The buyout firm is discussing the possibility of selling its 50% stake in Stada to another Bain fund, the people said, asking not to be identified because the information is private. A deal could value the business at more than 10 billion euros ($12.1 billion), according to the people.
It invested in Stada through Bain Capital Europe Fund IV, which was raised in 2014, data compiled by Bloomberg show. Bain is considering transferring its holding to a more recent vehicle, the people said. Moving the stake to a newer fund would present an alternative to a sale or initial public offering, allowing Bain to own the business for longer while still returning cash to the original fund’s investors.
Such deals have become more common recently, as private equity norms that cap a fund’s lifespan have proven too rigid for Covid-stricken markets. Still, it would be a novel move for Bain. The buyout firm is still considering other exit options and hasn’t chosen which path to pursue, the people said.
Any decision will likely be made together with Cinven, the investment firm that owns the rest of the business, according to the people. Representatives for Bain, Cinven and Stada declined to comment.

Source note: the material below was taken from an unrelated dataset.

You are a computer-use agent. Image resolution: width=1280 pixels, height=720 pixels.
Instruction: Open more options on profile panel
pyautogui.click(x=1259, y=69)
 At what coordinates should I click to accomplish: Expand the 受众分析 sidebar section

Stada had been seen by bankers as one of the most sought-after potential IPOs in Europe this year. Bain and Cinven agreed to buy the business in 2017 for more than 5 billion euros and then expanded it rapidly through acquisitions. In the past two years, Stada has bought a package of consumer health and skin care brands from GlaxoSmithKline Plc, as well as a portfolio of products from Japan’s Takeda Pharmaceutical Co.
The company, headquartered in the spa town of Bad Vilbel on the outskirts of Frankfurt, increased revenue by 18% last year to more than 3 billion euros. It offers products such as Cetebe vitamin C supplements, Zoflora disinfectants, Nizoral dandruff shampoos and Ladival skin treatments.

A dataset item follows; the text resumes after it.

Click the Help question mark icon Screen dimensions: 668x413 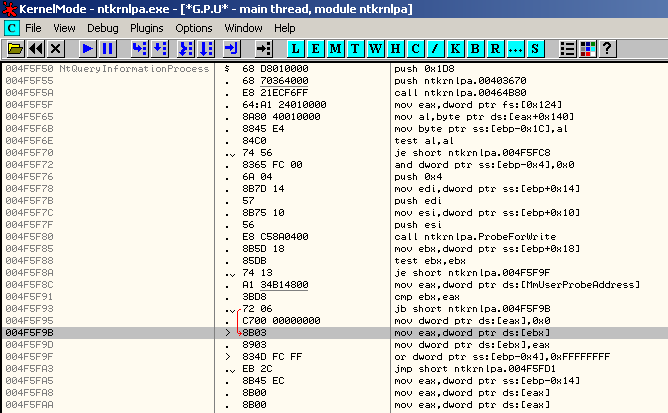(606, 48)
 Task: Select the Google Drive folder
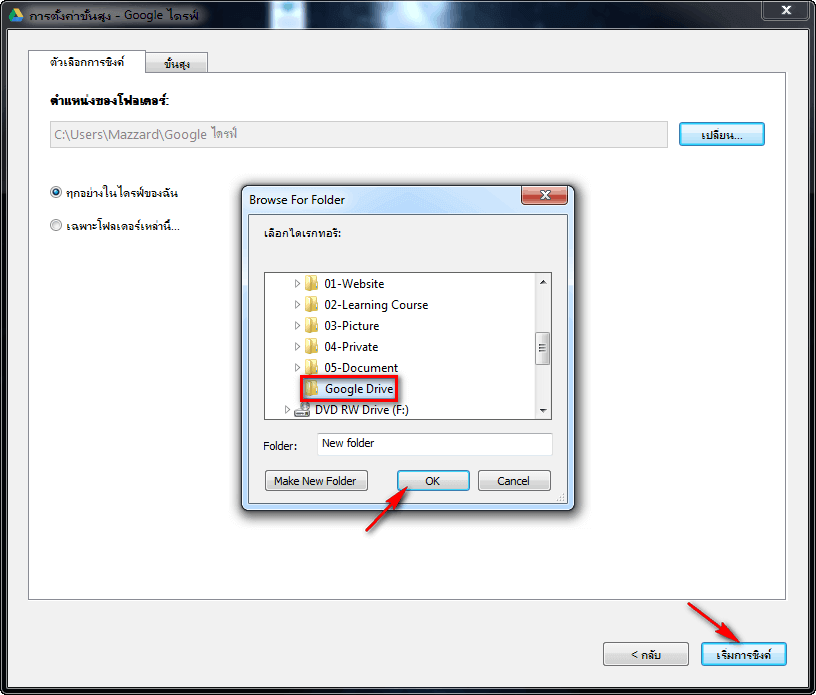(x=349, y=389)
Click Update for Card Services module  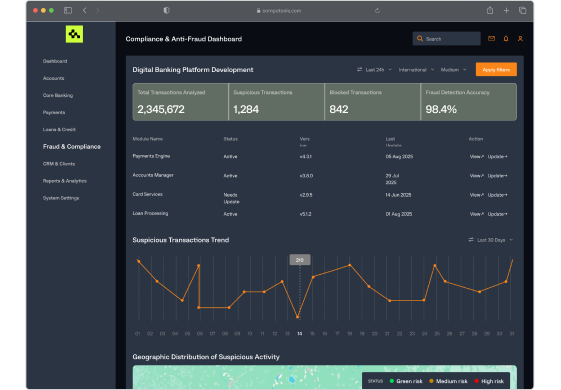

Other buyout firms have also been seeking ways to hold onto their portfolio companies for longer. BC Partners is finalizing plans to sell Springer Nature to a special-purpose fund with new backers led by Neuberger Berman Group LLC, after scrapping a proposed IPO of the academic publisher, Bloomberg News reported last month. The deal will allow BC Partners to continue expanding Springer Nature before seeking a final exit in three to five years.
EQT AB in February participated in a fresh investment in veterinary care company IVC Evidensia through its ninth fund, with its seventh fund partially exiting. In August last year, European buyout firm Hg reinvested in Norwegian software developer Visma in a deal allowing some of its older funds to mostly sell out of their holdings.